***** Supplied data *****

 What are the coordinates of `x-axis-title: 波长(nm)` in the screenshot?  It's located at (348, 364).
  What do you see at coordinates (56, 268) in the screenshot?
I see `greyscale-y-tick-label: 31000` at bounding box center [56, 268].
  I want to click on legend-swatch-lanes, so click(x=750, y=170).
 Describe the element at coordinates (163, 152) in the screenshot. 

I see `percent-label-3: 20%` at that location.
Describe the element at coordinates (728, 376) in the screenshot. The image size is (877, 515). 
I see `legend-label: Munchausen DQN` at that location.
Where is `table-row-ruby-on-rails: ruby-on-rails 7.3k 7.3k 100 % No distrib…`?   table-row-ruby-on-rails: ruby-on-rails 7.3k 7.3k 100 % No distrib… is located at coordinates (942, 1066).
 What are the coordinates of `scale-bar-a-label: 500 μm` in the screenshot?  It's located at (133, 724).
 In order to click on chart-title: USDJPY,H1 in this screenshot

*****

Rewrite the data from the line with "Describe the element at coordinates (728, 376)" up to and including the last line, replacing "screenshot" with "screen capture" and leaving everything else unchanged. Return only those lines.

Describe the element at coordinates (728, 376) in the screen capture. The image size is (877, 515). 
I see `legend-label: Munchausen DQN` at that location.
Where is `table-row-ruby-on-rails: ruby-on-rails 7.3k 7.3k 100 % No distrib…`?   table-row-ruby-on-rails: ruby-on-rails 7.3k 7.3k 100 % No distrib… is located at coordinates (942, 1066).
 What are the coordinates of `scale-bar-a-label: 500 μm` in the screen capture?  It's located at (133, 724).
 In order to click on chart-title: USDJPY,H1 in this screen capture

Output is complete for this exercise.